I've read and been told way too many times that functional algorithms and data structures have an obligatory O(log(N)) slowdown in respect to their procedural (for-loop/array-based) counterparts. But, after thinking about it, I don't see how that could be true. Mind this for loop

int arbitrary_sum(int* arr, int size, int n){ 
    int sum = 0;
    for (int i=0; i<n; ++i) 
         sum += arr[(int)(random()*size)];
    return sum; 

That sums N random elements of an array. You'd saiy this is O(N), but that is taking in account array indexing is O(1), which can't be true. For simplicity, assume memory cells are stored linearly. Since that chip must occupy a linear amount of space, and since a signal requires a linear amount of time to travel given space, then it is obvious an indexing operation takes at least O(S) time to complete. That is the time a signal takes to go from the CPU to the memory cell and come back. This means that the complexity of a for-loop is O(N*S), where N is the number of interactions and S is the size of the state that is visible on that for-loop. This way, the textbook int sum(int* array, int size) function, for example, can't be O(N) - it is, actually, O(N^2), for any reasonable implementation of for, as far as physical laws apply. Using layers of caches we are able to shrink the initial S factor and amend this effects, but that has a runtime cost and doesn't change the asymptotics. Now, lets look at the functional counterpart. The most obvious way to sum a container of numbers functionally is folding over a list. For simplicity, lets examine the sum of 0 to 4 using church lists:

((λc.(λn.(c 0 (c 1 (c 2 (c 3 (c 4 n))))))) + 0)

We can optimally evaluate a λ program is using an interaction net, so, lets encode that program as one:

interaction net for the sum of 0 til 4 on the lambda calculus

Now, let me propose a new model of computer.
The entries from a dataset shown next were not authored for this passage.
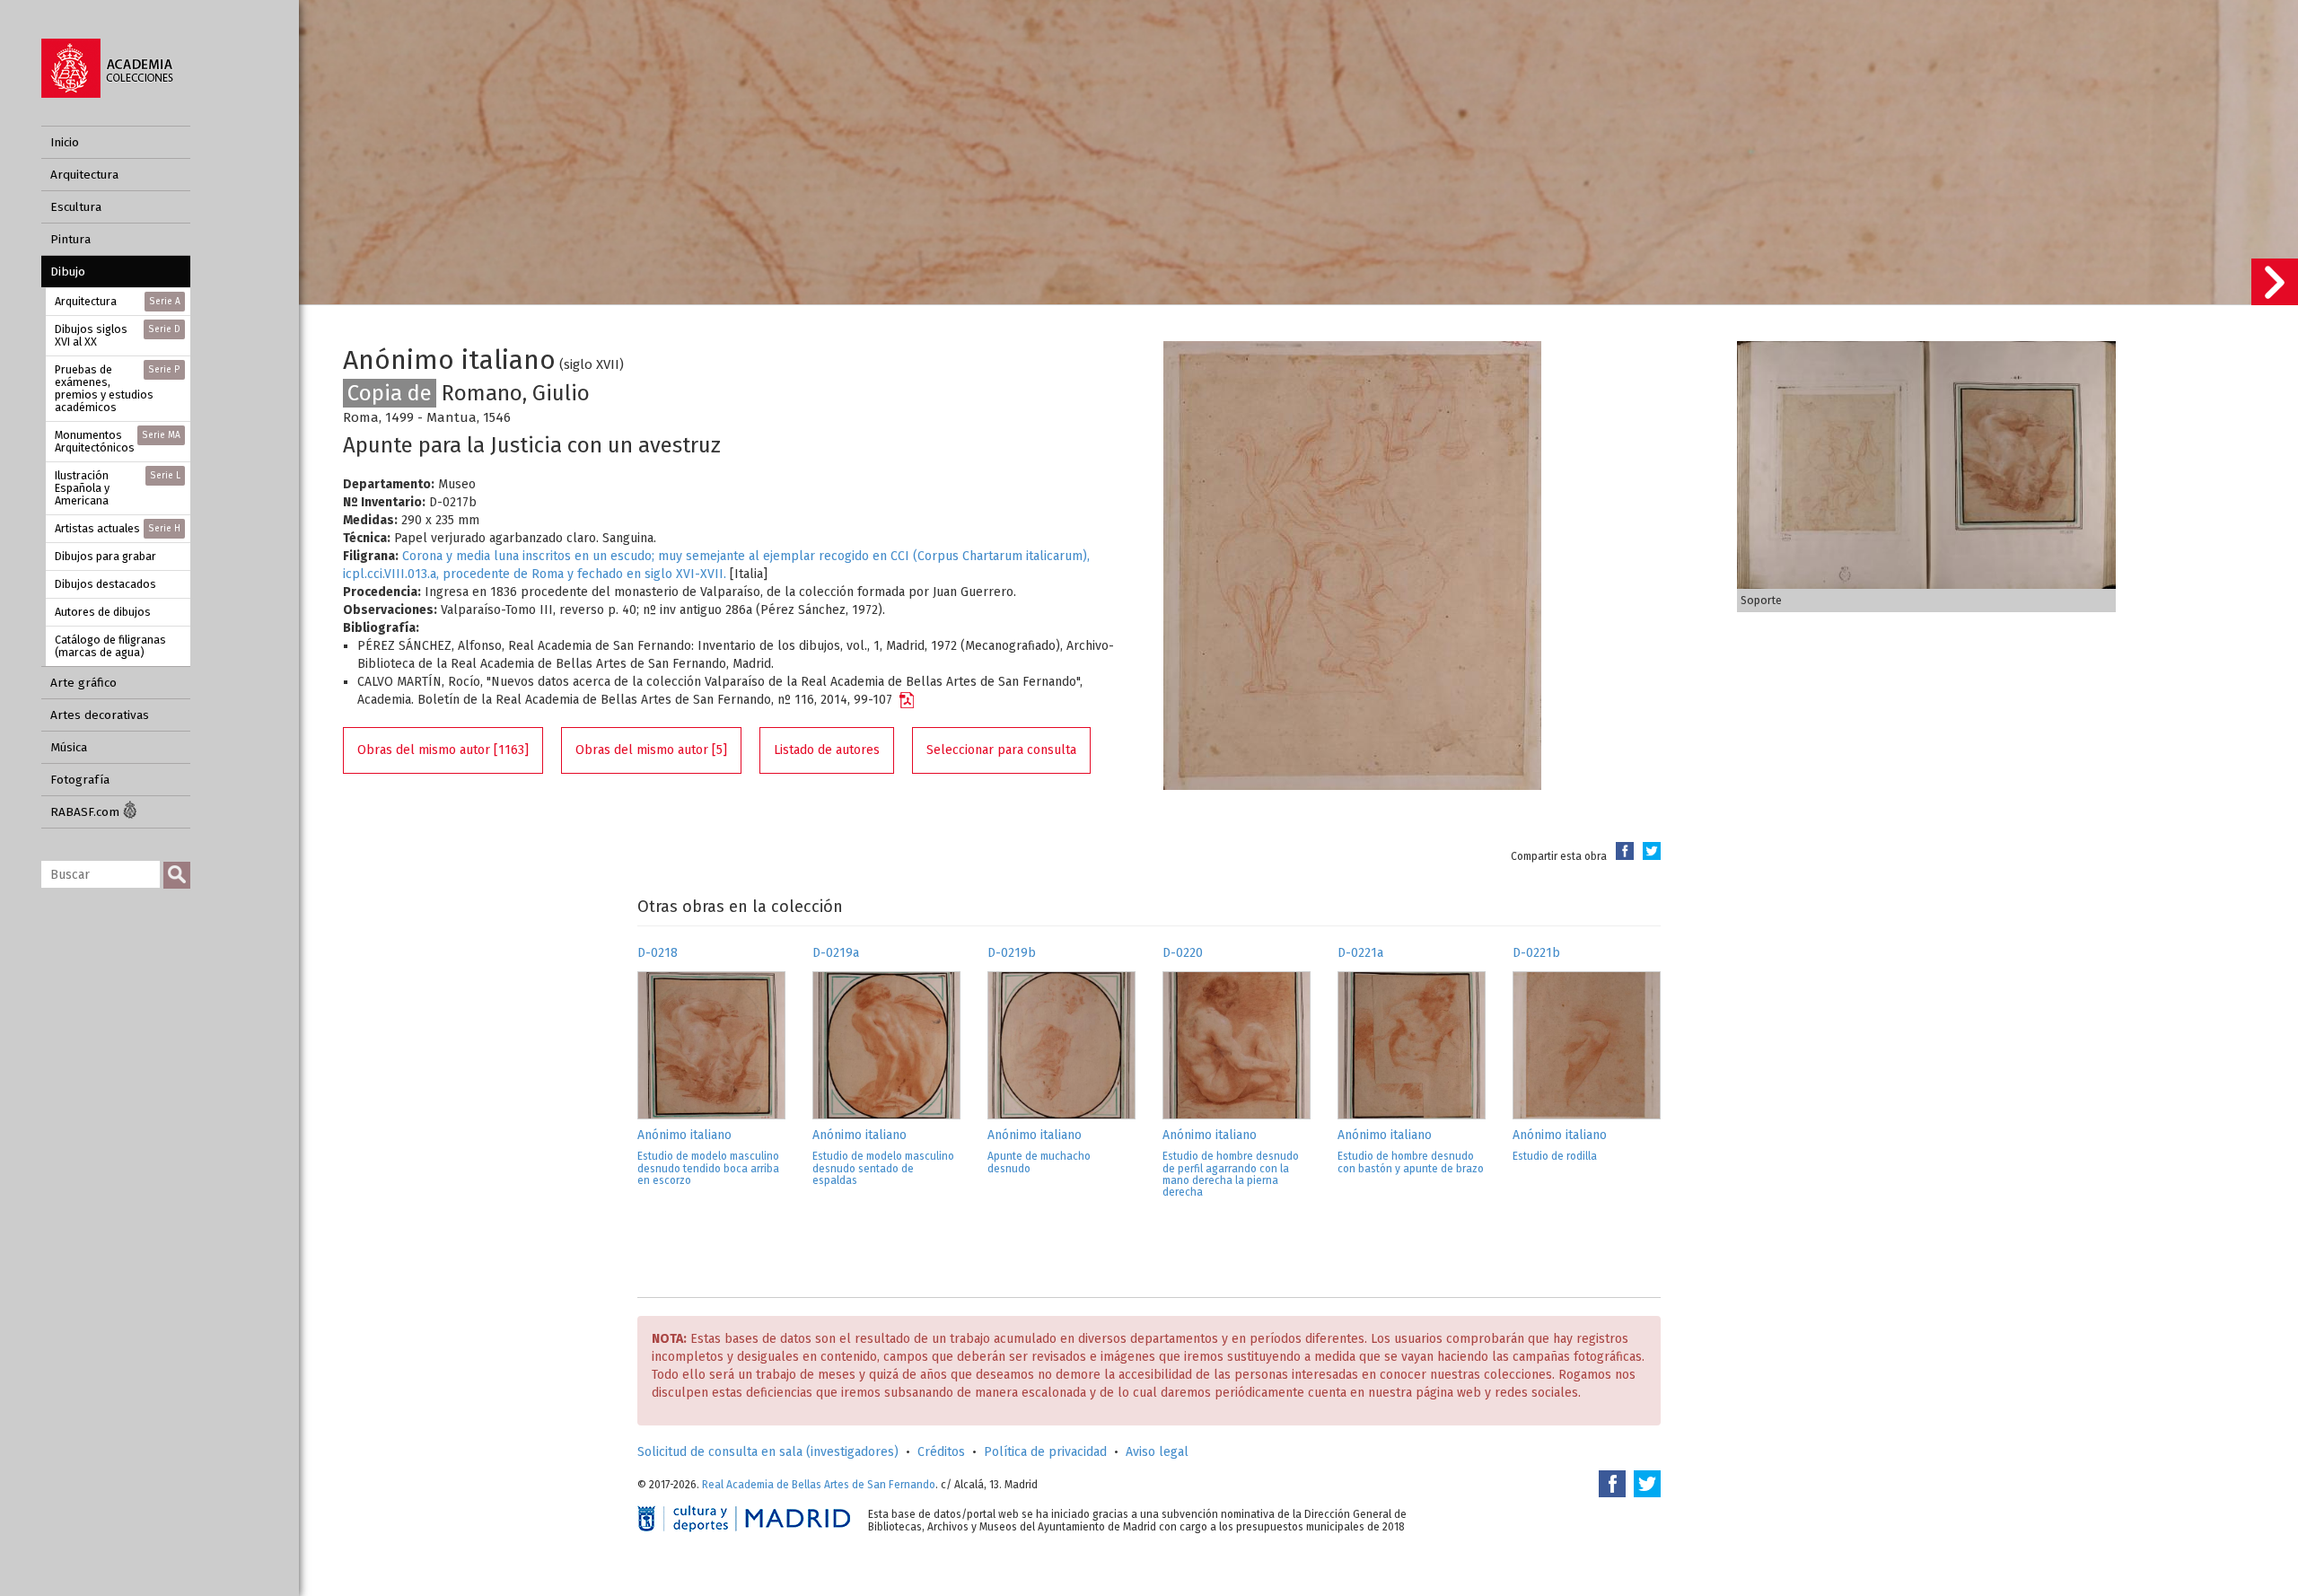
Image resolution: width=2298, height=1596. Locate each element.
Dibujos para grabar (105, 556)
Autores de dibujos (103, 611)
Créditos (941, 1452)
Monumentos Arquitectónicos (117, 441)
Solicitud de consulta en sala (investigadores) (768, 1452)
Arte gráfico (83, 682)
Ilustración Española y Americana (117, 488)
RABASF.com (86, 812)
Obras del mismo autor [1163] (443, 750)
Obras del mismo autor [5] (651, 750)
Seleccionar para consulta (1001, 750)
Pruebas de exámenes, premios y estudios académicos (117, 388)
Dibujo (67, 271)
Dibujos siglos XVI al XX (117, 335)
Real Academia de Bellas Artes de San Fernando (818, 1484)
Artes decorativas (99, 715)
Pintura (70, 239)
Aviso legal (1157, 1452)
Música (68, 747)
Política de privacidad (1045, 1452)
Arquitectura (84, 174)
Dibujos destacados (105, 584)
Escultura (75, 207)
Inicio (64, 142)
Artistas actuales (117, 528)
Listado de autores (827, 750)
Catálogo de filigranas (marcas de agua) (110, 646)
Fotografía (80, 779)
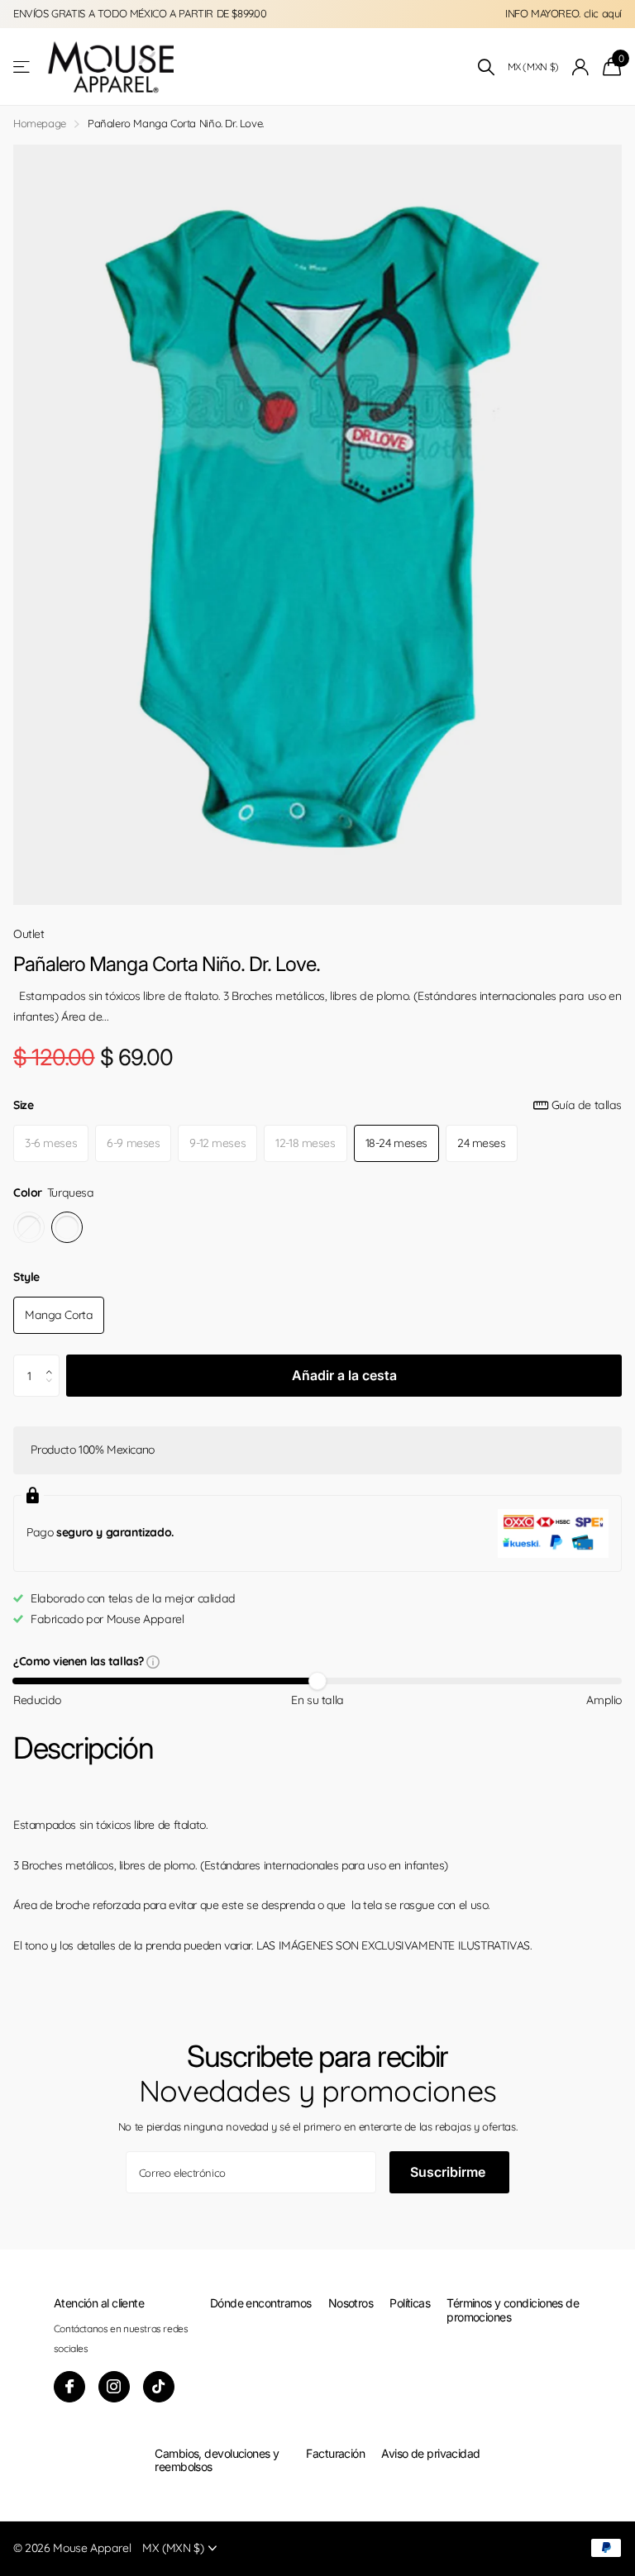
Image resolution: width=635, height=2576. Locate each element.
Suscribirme (449, 2172)
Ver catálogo (22, 67)
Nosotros (351, 2303)
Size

Instead of separating the CPU and the memory, we instead store a simplistic computing unit together with each memory cell, each one capable of sending/receiving signals and processing local reductions. On this system, we can reduce the ((λ ...list...) +) abstraction by sending parallel signals from the topmost λ node to each corresponding application. We can also reduce the outermost abstraction by sending 0 to the last application of the list. All that takes no more than 2 runs through the list, and the result is:

second interaction

From here on, it is clear that the rest of the computation will take a linear amount of time to complete. After all, each redex is local, and the redexes are reduced one by one, producing the result from the tail of the list up to its head.

I'm tired of typing

Under this point of view, it seems to me that functional programs are actually asymptotically faster than imperative counterparts, so, why is the opposite considered the truth?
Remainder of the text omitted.